Toute sa vie, Hannah Villiger s’est définie comme sculpteur. Elle a travaillé à des oeuvres plastiques jusqu’à la fin des années soixante-dix. A partir de 1980, ses travaux sont presque exclusivement centrés sur le média de la photographie. A l’aide d’un appareil photo Polaroïd, elle entame une exploration ininterrompue de son propre corps, le plus souvent nu, laissant parfois son objectif caresser son sujet pour ainsi dire à même la peau, parfois à la faible distance que lui autorisait son bras tendu. Ainsi ont été réalisés des cadrages fragmentaires de différentes parties du corps, imbriquées les unes dans les autres, dont elle contrecolle sur de fines plaques d’aluminium des tirages en couleur fortement agrandis, obtenus après pivotement et réfléchissement. Par des reproductions surexposées, floues, présentant un contraste de clair-obscur extrême ou des couleurs fortement contrastées, elle parvient parfois à un degré élevé d’abstraction, qu’elle atteint également par l’acte du pivotement et la disposition de différentes photographies juxtaposées, ou par leur composition en une seule image-bloc constituée de plusieurs éléments. Des motifs de perspectives inhabituelles sont confrontés les uns aux autres, auxquels l’interaction confère une absence de pesanteur correspondant à l’idée d’une image de soi-même. Afin de créer une atmosphère évoluant entre observation intime et saisie objective, libérée de toutes contraintes concrètes d’ordre narratif ou social, elle évitait intentionnellement la photographie de son corps entier ou de son visage.

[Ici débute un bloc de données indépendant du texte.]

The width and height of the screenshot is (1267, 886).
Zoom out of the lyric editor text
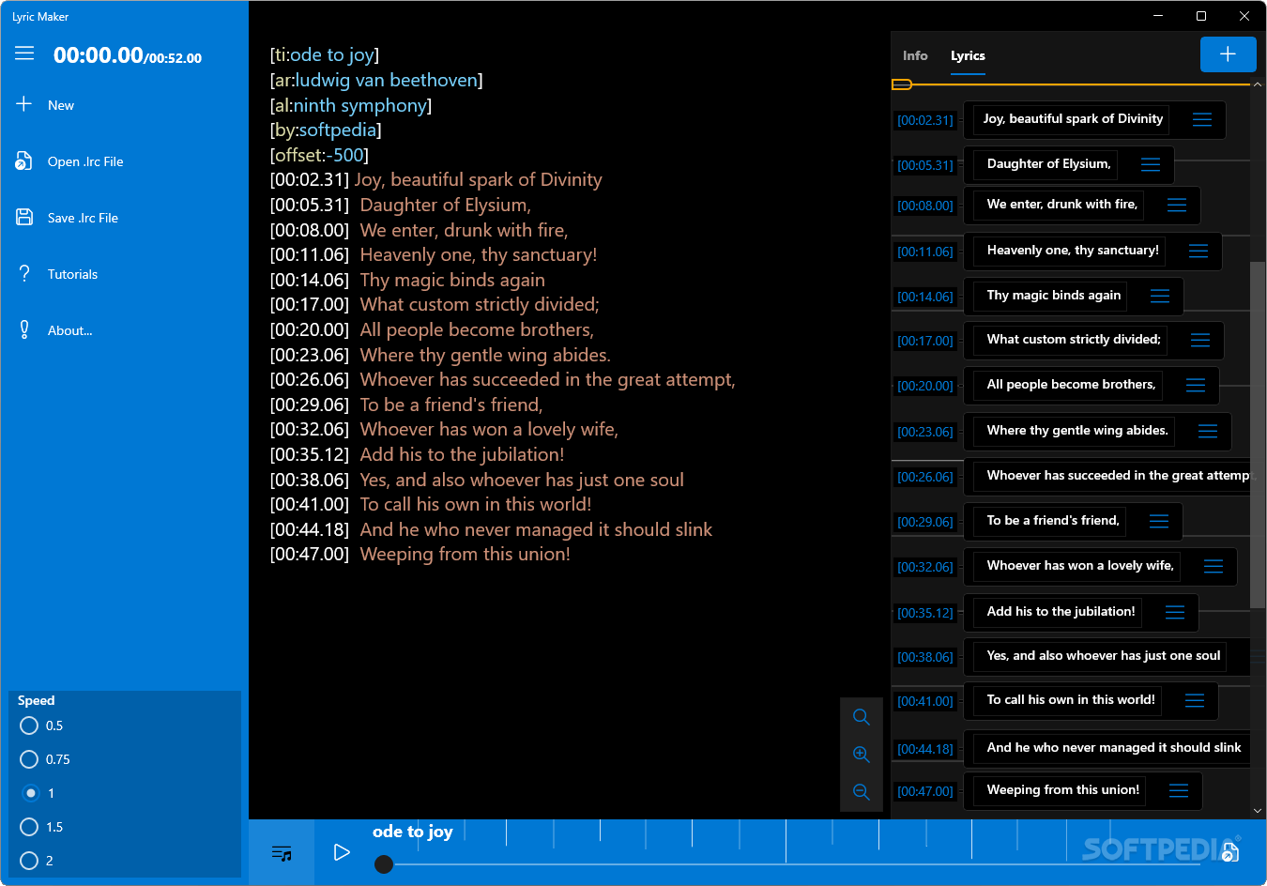(861, 791)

L’exposition présente la quasi-totalité des photographies en possession de la collection publique de la Fondation Emanuel Hoffmann, du Kunstkredit Basel et de la Kunsthalle Basel, ainsi qu’un certain nombre de travaux en provenance de sa succession.
Nous nous réjouissons de pouvoir présenter en Hannah Villiger l’une des artistes suisses les plus importantes, décédée prématurément en 1997, à l’âge de 45 ans seulement. Après des études à l’école d’art de Lucerne, elle s’était installée en 1977 à Bâle, où elle avait attiré l’attention par des expositions spectaculaires telles que Neid (Jalousie) (Kunsthalle Basel, 1985) et Skulptural (Museum für Gegenwartskunst, 1988/89). La reconnaissance internationale ne s’était pas faite attendre, devenue réalité au plus tard lors du travail réalisé en commun avec Pipilotti Rist à la Biennale de São Paulo en 1994. Dans les années qui ont suivi son décès, la Kunsthalle Basel, le Kunstmuseum Bonn, la NGBK (Neue Gesellschaft für Bildenden Kunst e.V.) de Berlin et, l’année dernière , le Musée d'art moderne et contemporain de Genève ont consacré à son œuvre sans équivalent comparable des présentations exhaustives.